**GIVEN TEXT**
************

"""
Gaussian MIMIC model: maximum likelihood estimation
===================================================

This example estimates a Gaussian MIMIC model with one latent variable and no
choice component. The observed Likert indicators are treated as continuous
responses and modeled with Gaussian measurement equations.

The example introduces the latent-variable-only setting used later in the
hybrid-choice tutorial. The latent-variable structure itself is imported from a
separate semantic specification file. This script adds the Gaussian measurement
configuration, the normalization constraints required for identification, and
the maximum-likelihood estimation setup.

The script performs the following steps:

- load the latent-variable and indicator specifications,
- define a Gaussian measurement configuration for all indicators,
- define the normalization constraints used for identification,
- resolve the semantic specification into an estimable model,
- build the Biogeme expressions from the resolved model,
- integrate over the latent variable using Monte Carlo draws,
- construct the corresponding log-likelihood,
- estimate the model, or reload previously saved estimation results,
- display the estimated parameters as pandas and LaTeX tables.

Michel Bierlaire
Mon Jun 15 2026, 09:54:37
"""

from __future__ import annotations

from likert_spec import likert_indicators, likert_types
from number_of_draws import NUMBER_OF_DRAWS
from one_latent_variable_spec import DEFAULT_SIGMA_START, latent_variables
from optima import read_data

import biogeme.biogeme_logging as blog
from biogeme.biogeme import BIOGEME
from biogeme.expressions import log
from biogeme.latent_variables import (
    BuildContext,
    EstimationMode,
    Fixing,
    IndicatorMeasurementSpec,
    MeasurementConfiguration,
    MeasurementIntercept,
    MeasurementLoading,
    MeasurementModel,
    NormalizationPlan,
    PositiveParameterSpec,
    PositivityMode,
    build_biogeme_model,
    resolve_model,
)

************

**REQUEST 1**
Please write out the Gaussian MIMIC script in full, with every line as it appears.

************

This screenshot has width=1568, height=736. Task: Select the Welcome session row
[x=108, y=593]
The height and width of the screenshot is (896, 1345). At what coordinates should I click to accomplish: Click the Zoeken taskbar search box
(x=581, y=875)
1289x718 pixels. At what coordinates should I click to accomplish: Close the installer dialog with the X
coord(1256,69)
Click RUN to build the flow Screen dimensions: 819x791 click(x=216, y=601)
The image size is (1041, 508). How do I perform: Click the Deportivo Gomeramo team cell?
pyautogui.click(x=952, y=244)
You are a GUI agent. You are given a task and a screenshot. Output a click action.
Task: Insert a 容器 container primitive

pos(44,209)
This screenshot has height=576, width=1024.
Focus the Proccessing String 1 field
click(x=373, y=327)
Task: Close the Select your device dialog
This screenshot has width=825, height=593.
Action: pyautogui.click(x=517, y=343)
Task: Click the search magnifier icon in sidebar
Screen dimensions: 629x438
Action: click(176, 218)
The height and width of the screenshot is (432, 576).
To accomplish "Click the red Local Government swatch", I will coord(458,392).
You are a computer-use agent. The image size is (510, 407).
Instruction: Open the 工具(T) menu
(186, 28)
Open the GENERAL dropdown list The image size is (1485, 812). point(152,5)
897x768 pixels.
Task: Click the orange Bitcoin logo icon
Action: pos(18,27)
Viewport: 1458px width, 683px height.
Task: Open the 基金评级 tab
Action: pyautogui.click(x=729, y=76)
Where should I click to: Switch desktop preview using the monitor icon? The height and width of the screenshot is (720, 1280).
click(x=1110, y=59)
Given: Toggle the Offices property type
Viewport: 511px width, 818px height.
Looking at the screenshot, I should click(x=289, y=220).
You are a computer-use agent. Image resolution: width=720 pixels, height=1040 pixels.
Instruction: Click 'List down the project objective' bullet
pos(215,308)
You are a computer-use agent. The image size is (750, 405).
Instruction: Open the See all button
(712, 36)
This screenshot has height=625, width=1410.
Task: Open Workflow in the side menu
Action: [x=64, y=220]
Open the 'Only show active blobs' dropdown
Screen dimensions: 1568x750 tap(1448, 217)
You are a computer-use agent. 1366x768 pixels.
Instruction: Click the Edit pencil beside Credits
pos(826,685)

************

**REQUEST 2**
Turn the entries from the line containing "Given: Toggle the Offices property type" through the end of the entries, both ends included, into a numbered list, leaving out any blank lines.

**WORKED SOLUTION 1**
"""
Gaussian MIMIC model: maximum likelihood estimation
===================================================

This example estimates a Gaussian MIMIC model with one latent variable and no
choice component. The observed Likert indicators are treated as continuous
responses and modeled with Gaussian measurement equations.

The example introduces the latent-variable-only setting used later in the
hybrid-choice tutorial. The latent-variable structure itself is imported from a
separate semantic specification file. This script adds the Gaussian measurement
configuration, the normalization constraints required for identification, and
the maximum-likelihood estimation setup.

The script performs the following steps:

- load the latent-variable and indicator specifications,
- define a Gaussian measurement configuration for all indicators,
- define the normalization constraints used for identification,
- resolve the semantic specification into an estimable model,
- build the Biogeme expressions from the resolved model,
- integrate over the latent variable using Monte Carlo draws,
- construct the corresponding log-likelihood,
- estimate the model, or reload previously saved estimation results,
- display the estimated parameters as pandas and LaTeX tables.

Michel Bierlaire
Mon Jun 15 2026, 09:54:37
"""

from __future__ import annotations

from likert_spec import likert_indicators, likert_types
from number_of_draws import NUMBER_OF_DRAWS
from one_latent_variable_spec import DEFAULT_SIGMA_START, latent_variables
from optima import read_data

import biogeme.biogeme_logging as blog
from biogeme.biogeme import BIOGEME
from biogeme.expressions import log
from biogeme.latent_variables import (
    BuildContext,
    EstimationMode,
    Fixing,
    IndicatorMeasurementSpec,
    MeasurementConfiguration,
    MeasurementIntercept,
    MeasurementLoading,
    MeasurementModel,
    NormalizationPlan,
    PositiveParameterSpec,
    PositivityMode,
    build_biogeme_model,
    resolve_model,
)

**WORKED SOLUTION 2**
1. Given: Toggle the Offices property type
2. Viewport: 511px width, 818px height.
3. Looking at the screenshot, I should click(x=289, y=220).
4. You are a computer-use agent. Image resolution: width=720 pixels, height=1040 pixels.
5. Instruction: Click 'List down the project objective' bullet
6. pos(215,308)
7. You are a computer-use agent. The image size is (750, 405).
8. Instruction: Open the See all button
9. (712, 36)
10. This screenshot has height=625, width=1410.
11. Task: Open Workflow in the side menu
12. Action: [x=64, y=220]
13. Open the 'Only show active blobs' dropdown
14. Screen dimensions: 1568x750 tap(1448, 217)
15. You are a computer-use agent. 1366x768 pixels.
16. Instruction: Click the Edit pencil beside Credits
17. pos(826,685)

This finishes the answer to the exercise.